Exercise requirements:
1: Answer these from the transcript on raster data and Havasu:
(a) According to the transcript, what could the bands of a three or four band satellite imagery raster hold?
(b) When a large raster is tiled, what does each tile represent in the table?
(c) Havasu is an extension of which table format?
2: Render this sentence from the transcript on raster data and Havasu in Spanish: "Then to query that, oftentimes we want to work with individual cell values within the raster."
3: Resume the transcript on raster data and Havasu, picking up right after its last sentence.

Raster data, which we’ve mentioned a few times. If you’re not familiar with raster data, raster data, these are things like satellite imagery, or this could be something like population estimates. But basically, we’re working with gridded data that each cell has a value, one or more values. If we’re talking about satellite imagery, we could have maybe a three or four band raster that has a visible spectrum like our red, green, blue values for the bands. And if we’re working with large raster data, we’ll typically tile those. So, each tile of the raster of the image in this case, represents one row in the table. 

Then to query that, oftentimes we want to work with individual cell values within the raster. So, here we’re taking two rasters, the average Earth surface temperature over two years, subtracting the difference using the map algebra spatial SQL function to give us the distance. So, where was the Earth warmer? Where was it colder from one year to the other? So, this brings us back to Havasu and this architecture that we want to offer as developer experience for users, where we have multiple applications that are querying a single Havasu iceberg table using spatial SQL at the same time, supporting concurrent operations. Underneath that, we have this data lake partitioned parquet or partitioned geoparquet files. 

Havasu Spacial Table Format

So, there are two interesting things to note here. One is the geoparquet aspect, which we’ll talk about in a second, and then the Havasu table format. So, let’s dig into Havasu and we’ll talk a bit about the features there and what that looks like. So, Havasu is an extension of Apache Iceberg. I know a lot of you are familiar with Iceberg. If you’re not, Iceberg is this open table format with the goal of introducing reliable, simple SQL tables on top of huge analytic datasets. So, we can think about the table as the abstraction, not think about how are we going to partition our parquet files, these sorts of things. It allows us to bring compute to the data by having multiple query engines accessing our tables.

Pointing records for screenshots and pages:
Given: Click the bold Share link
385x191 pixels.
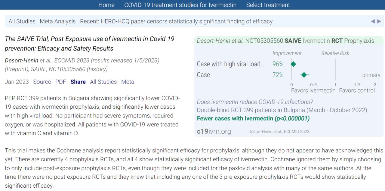Looking at the screenshot, I should [78, 82].
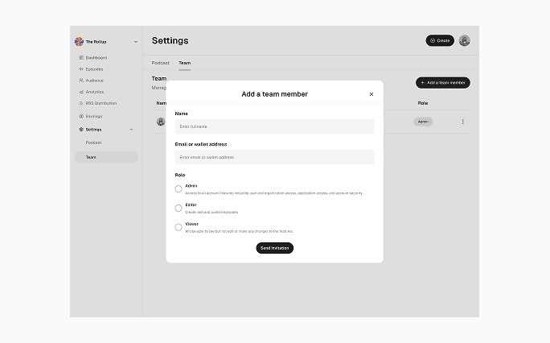Viewport: 550px width, 343px height.
Task: Select the Team sub-item in sidebar
Action: click(x=91, y=157)
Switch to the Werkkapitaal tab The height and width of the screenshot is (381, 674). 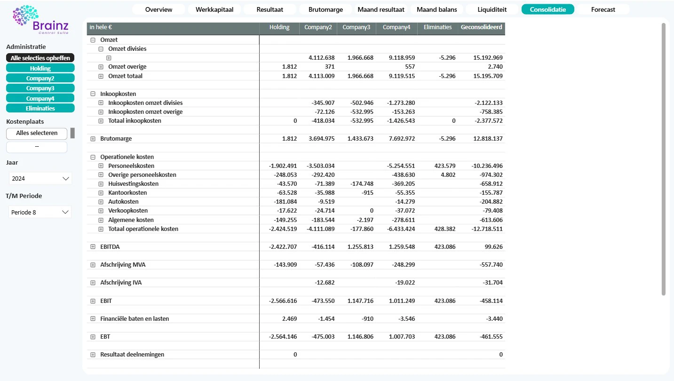pyautogui.click(x=214, y=9)
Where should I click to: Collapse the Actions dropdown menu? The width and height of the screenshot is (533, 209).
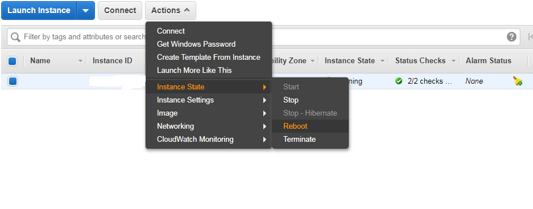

Responses to the exercise:
1:
(a) A visible spectrum, such as red, green and blue values.
(b) One row in the table.
(c) Apache Iceberg.

2: Luego, para consultarlo, a menudo queremos trabajar con valores de celdas individuales dentro del ráster.

3:
So, Havasu is this open source extension of Iceberg that adds support for spatial geometry and raster data types, and also takes into account the spatial column metadata, which is really important for ensuring efficient spatial queries. And then we can encode that in parquet files, optionally as geoparquet to ensure compatibility with the ecosystem there. So, what are the benefits? Well, the main benefit is that we have this spatial DBMS-like experience. We have tables as the abstraction that we can send spatial SQL to query these tables. That’s the developer experience that we’re shooting for. But then we have performance benefits because we’re enforcing spatial integrity at the right time of these tables. We don’t have to parse and transform spatial data at the application level. And because we’re taking into account spatial metadata, the spatial filtering and queries can be optimized to add things like spatial filter pushdown. And then, of course, we have all the benefits of Apache Iceberg as well. What’s the Havasu layer? 

GeoParquet

Let’s talk a bit about this geoparquet data lake layer at the bottom there. So, geoparquet, if you’re not familiar, is a specification for working with geospatial data in Apache Parquet. So, really, the goal here is to introduce all the benefits of Parquet, which is namely efficient storage and efficient retrieval, but now also for spatial data. And this is a community effort. There’s been a few years in the works here. I think the 1.0 release came out in October of last year. It’s just about to the 1.1 release now. Parquet, if you’re not familiar, like I said, is this column-oriented data store that gives us very efficient data storage and data retrieval. I’m going to skip over these slides to make sure we have time for the demo here. But this goes into a bit of detail of how Parquet works. One important aspect is this idea of metadata for chunks or row groups. And so, Parquet keeps track of these statistics for the minimum and maximum values within a chunk or within a row group that readers at query time can use to prune or exclude chunks to not have to read, which allows for very efficient queries. 

So, geoparquet specifies how geometries should be serialized as binary, and then the benefits of Parquet can apply to those for efficient storage. So, I mentioned the 1.1 version of geoparquet is coming very soon. This adds support for geo-arrow encoding and also taking into account row-level bounding box column, which enables this pruning at the row group level.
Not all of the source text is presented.